Partage d'informations, de tuyaux, de documents, de questions: les groupes Facebook d'une promotion d'études supérieures sont une mine d'or pour les étudiants. Et quand ils ferment soudainement à quelques jours du début du blocus, c'est la panique. RTL info s'est penché sur l'origine du problème, et rien n'est simple…

De manière plus ou moins discrète, Facebook est en train de faire un sacré ménage par rapport à tous les contenus qu'il permet d'héberger. Il est vrai que ces dernières années, le premier réseau social au monde avait du mal à contenir l'imagination débridée de ses deux milliards d'utilisateurs.

Devenu une véritable usine à gaz en multipliant ses espaces de publication et d'échange (profil d'un particulier, page d'une entreprise, groupes, etc…), Facebook a bien du mal à contrôler les milliards de messages, infos, photos, vidéos, concours ou objets mis en vente chaque jour. On le conçoit aisément.

Mais les conséquences de ce contrôle pratiquement impossible ont été très lourdes dernièrement. Campagne de fake news (pour lui et contre sa rivale Hillary Clinton) orchestrée de près ou de loin par l'entourage de Trump afin de faciliter son élection à la présidence des États-Unis ; recrutement et propagande de l'État islamique ou d'autres groupes terroristes. Deux exemples qui font froid dans le dos, et qui ont obligé Facebook à réagir.

Il semblerait que les premiers effets des changements annoncés soient visibles. Le site Nordpresse qui publie du contenu satirique sous forme d'articles de presse a vu sa page Facebook et ses 204.000 fans supprimée cette semaine.
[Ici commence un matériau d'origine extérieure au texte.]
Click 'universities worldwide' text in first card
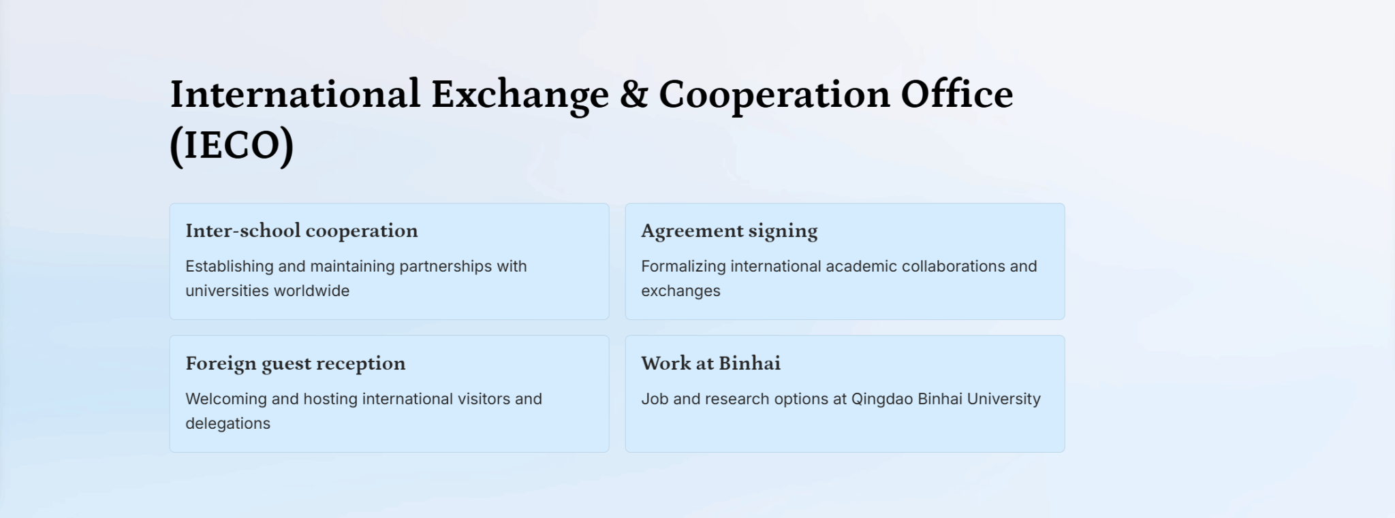1395x518 pixels. pyautogui.click(x=267, y=291)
Les Décodeurs, rubrique en ligne du journal Le Monde qui veille notamment sur la propagation de fausses informations sur internet, évoque "le discret ménage de Facebook" et la fermeture de nombreuses pages incitant à la haine, principalement d'extrême-droite.

Groupes d'étudiants fermés: des dommages collatéraux ?

Ce ménage de Facebook du mois de décembre a également modifié la manière dont on peut utiliser le réseau social. A cause des abus, dit ce communiqué de presse du réseau social, la possibilité de 'tagger un ami', tout comme celle de faire des sondages/concours/jeux en demandant aux gens de réagir de telle ou telle manière à une publication, a disparu (en partie, du moins, visiblement). Il entend ainsi lutter contre "les pièges à engagement" ("engagment bait"), qui polluent de nombreux fils d'actualité.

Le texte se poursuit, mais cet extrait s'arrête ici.